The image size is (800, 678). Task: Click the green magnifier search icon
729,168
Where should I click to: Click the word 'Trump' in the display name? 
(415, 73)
...
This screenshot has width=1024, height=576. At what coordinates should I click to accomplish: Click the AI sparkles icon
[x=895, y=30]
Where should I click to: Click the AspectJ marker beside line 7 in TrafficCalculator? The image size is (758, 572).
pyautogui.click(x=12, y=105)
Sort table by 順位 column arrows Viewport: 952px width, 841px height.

- _YOUR INSTRUCTIONS_:
Everything above from the line containing "Where should I click to: Click the AspectJ" through the line containing "Sort table by" must be copied exactly. Nothing outside that range belongs in the answer.

- _THE COMPLETED TASK_:
Where should I click to: Click the AspectJ marker beside line 7 in TrafficCalculator? The image size is (758, 572).
pyautogui.click(x=12, y=105)
Sort table by 順位 column arrows Viewport: 952px width, 841px height.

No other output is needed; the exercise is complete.